• _Quoted text_
Begin
# Miter Saw Not Cutting Straight.



## Bigred15 (Dec 22, 2008)

I never really noticed it before because I hadn't really cut anything that required super accuracy and was wider then a 2x4. If I did need something cut that was wider then a 2x4, I used the table saw. I found this out today while working on a Coffe Table build. First I noticed that the Miter Saw was out of square, an easy but annoying fix. Then after I did a test cut I layed the cut edge on the jointer table to test see if it was 90 degrees, only to realize that I could rock the piece back and forth. I also tested this on other flat surfaces to verify. The question is, is it the saw itself or the blade? The saw is a 12" Ryobi single bevel saw, and the blade is a 12" Freud Diablo 96 tooth crosscut. I would have to buy another blade just to have it be the saw itself. HELP!!!


----------



## Wood4Fun (Aug 29, 2008)

I think this is an inherent problem with miter saws. I've not heard of too many folks doing crucial cuts on them, they are done on the table saw..... unless you want to spend some serious cash and get a Festool or something like that.

Try clamping the piece so it will not move at all (versus holding with your hand) and see if that makes a difference. Also, check to see how much "play" is in the hinge... can you move the blade in and out of perpendicular? (I know I can with my cheapo miter saw). For me, I think these two things are the cause of my inaccurate cuts on the miter


----------



## Sleeper (Mar 24, 2009)

Wood4Fun said:


> I think this is an inherent problem with miter saws. I've not heard of too many folks doing crucial cuts on them, they are done on the table saw..... unless you want to spend some serious cash and get a Festool or something like that.


Wow, I hope this isn’t so! 
I love my cheep-o Craftsman. Before I use to use a table saw and it was always a pain. The 1st thing I did when I got my miter saw was install crown molding throughout my house.
End
• _Exercise inputs_
Begin
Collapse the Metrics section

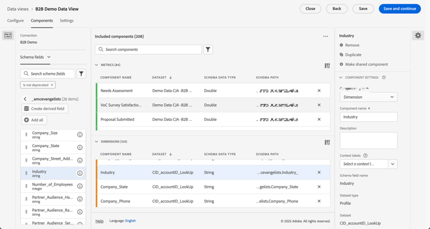(97, 65)
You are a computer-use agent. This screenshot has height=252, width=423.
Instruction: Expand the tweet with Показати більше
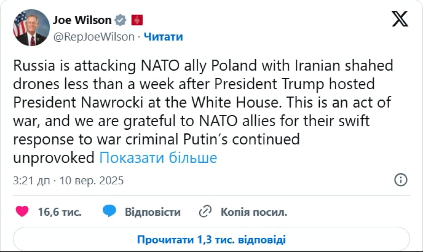(158, 158)
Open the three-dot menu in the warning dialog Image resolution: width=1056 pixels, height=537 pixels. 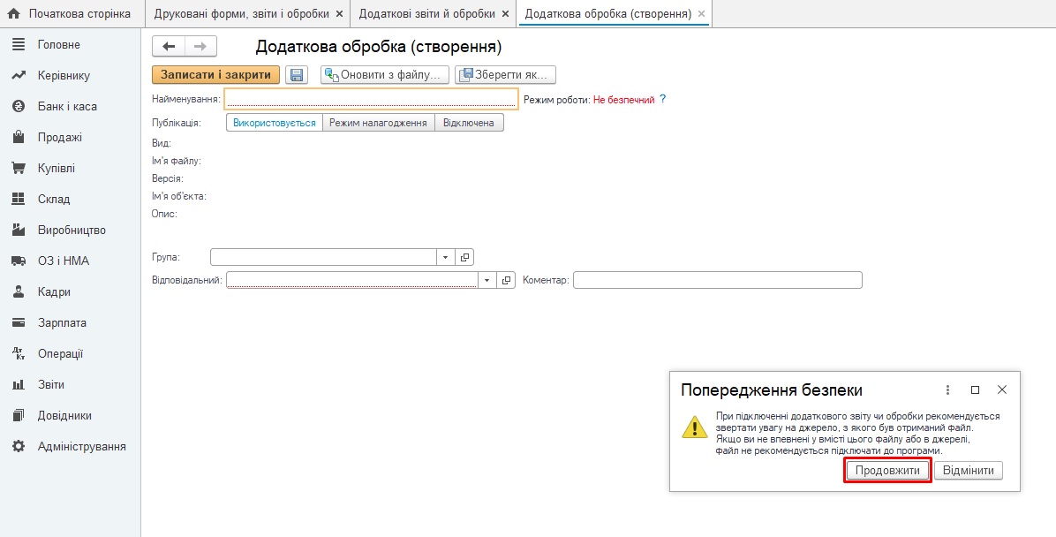pos(947,390)
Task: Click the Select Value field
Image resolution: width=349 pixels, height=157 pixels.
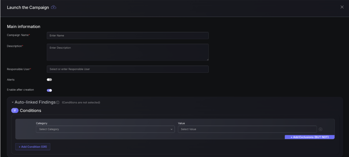Action: tap(247, 129)
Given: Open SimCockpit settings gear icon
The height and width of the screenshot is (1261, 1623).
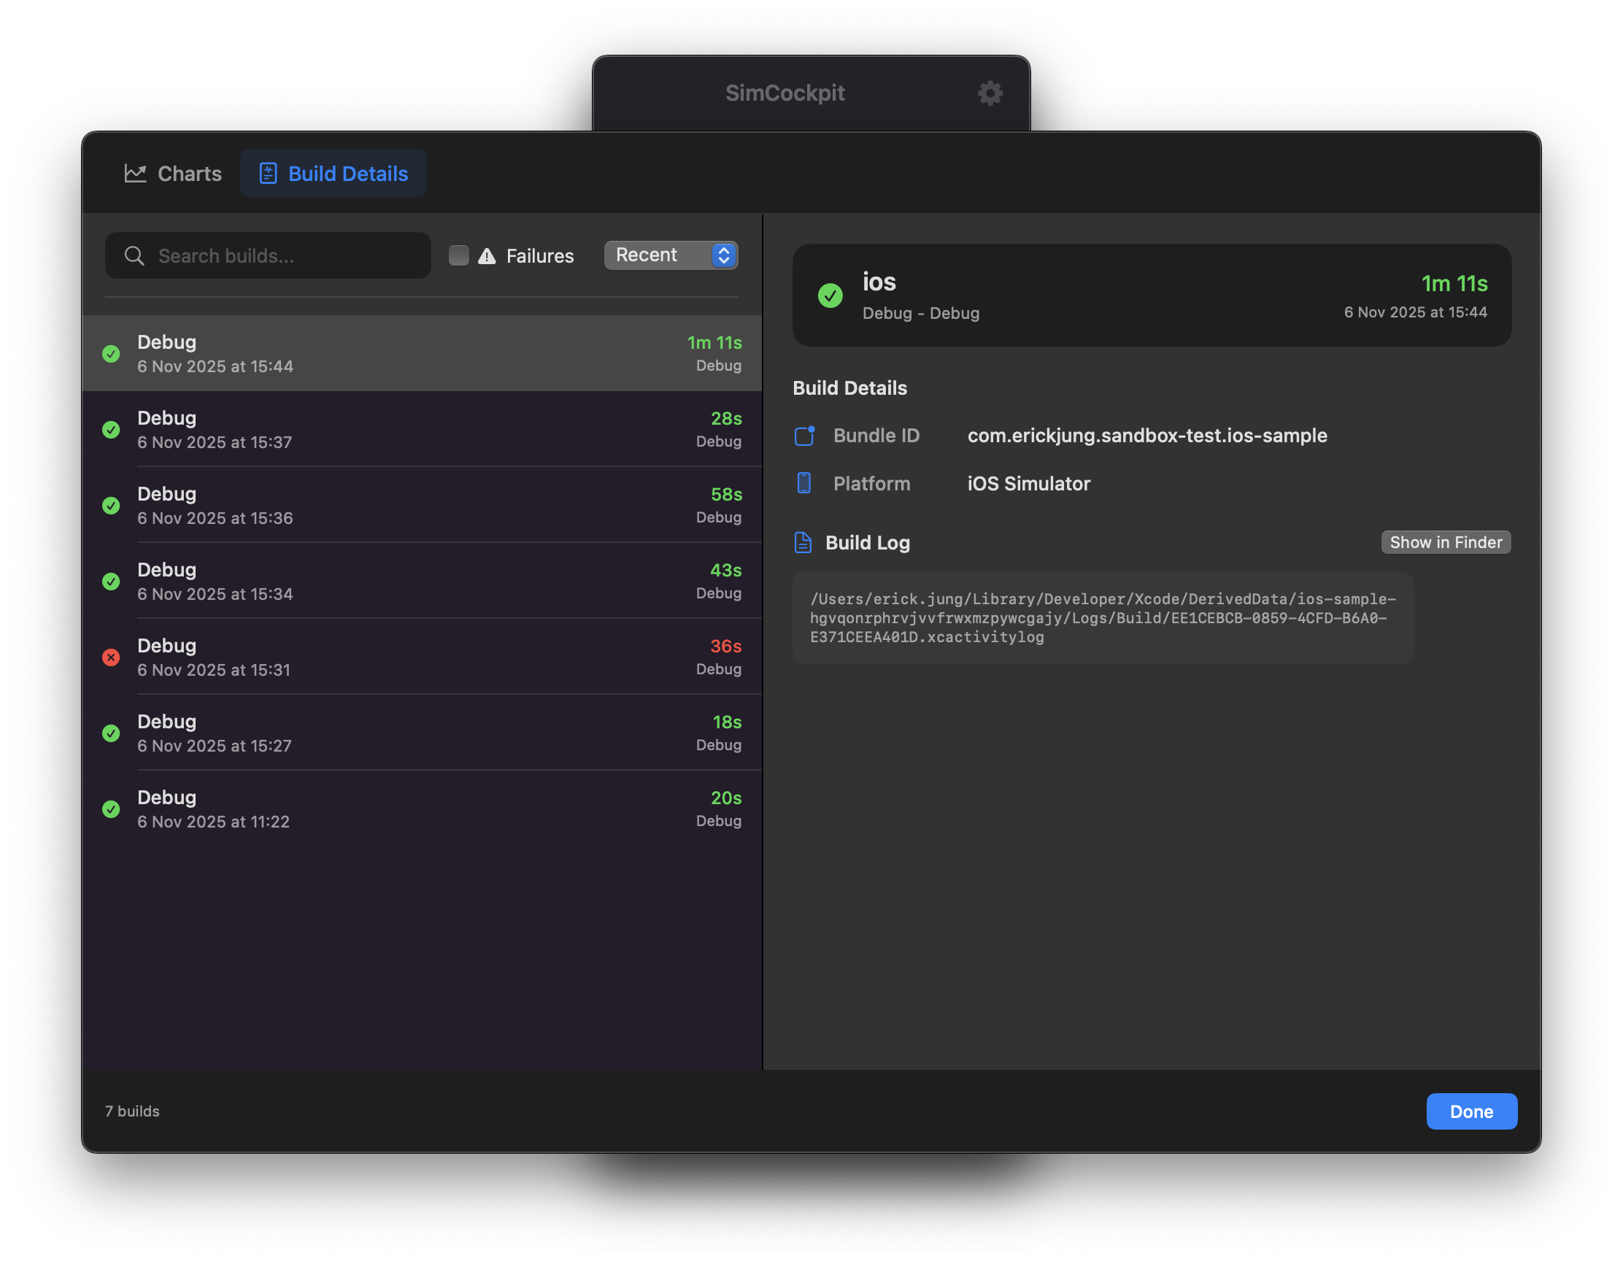Looking at the screenshot, I should tap(990, 93).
End
• _To do_
1. Write out the rows again from the line containing "Task: Click the Select Value field" down through the last row, replacing "gear icon" with "cog icon" and changing nothing else. Leave the pictures out.
2. Carry on the forum thread about the miter saw that won't cut straight, starting right after its final post.
The forum thread and the rows are unrelated to each other.

• _Outputs by task_
1.
Task: Click the Select Value field
Image resolution: width=349 pixels, height=157 pixels.
Action: tap(247, 129)
Given: Open SimCockpit settings cog icon
The height and width of the screenshot is (1261, 1623).
Looking at the screenshot, I should tap(990, 93).

2.
I’m not familiar with the 12" Ryobi, but I know from past experiences with radial arm saws that there may be an adjustment that is not so obvious.


----------



## GeorgeC (Jul 30, 2008)

Wood4Fun said:


> I think this is an inherent problem with miter saws. I've not heard of too many folks doing crucial cuts on them, they are done on the table saw..... unless you want to spend some serious cash and get a Festool or something like that.
> 
> Try clamping the piece so it will not move at all (versus holding with your hand) and see if that makes a difference. Also, check to see how much "play" is in the hinge... can you move the blade in and out of perpendicular? (I know I can with my cheapo miter saw). For me, I think these two things are the cause of my inaccurate cuts on the miter


I disagree that miter saws are inherently inaccurate. I have made many, many very accurate cuts on my miter saws over the years. Before I had a good sled for my table saw I used nothing but the table saw.

The times that I see the miter saw make inaccurate cuts is the times that I have "rushed" it. Make sure the blade in aligned correctly in all dimensions and take the cut slow and easy. 

It is very easy to push the blade out of alignment on a miter saw. In fact, I use this capability to my advantage when I want to take off a very small amount. 

G


----------



## Nate1778 (Mar 10, 2008)

Problem I have with the miter saw is the PIA adjustments of the ones I have owned. I have messed and, messed, and messed with mine, and have always been able to get it within 1/2 degree of accuracy, but when trying to get the perfect joint have never been able to do so. I rely on my Incra miter gauge for the truly fine cuts and perfect angles.


----------



## Julian the woodnut (Nov 5, 2008)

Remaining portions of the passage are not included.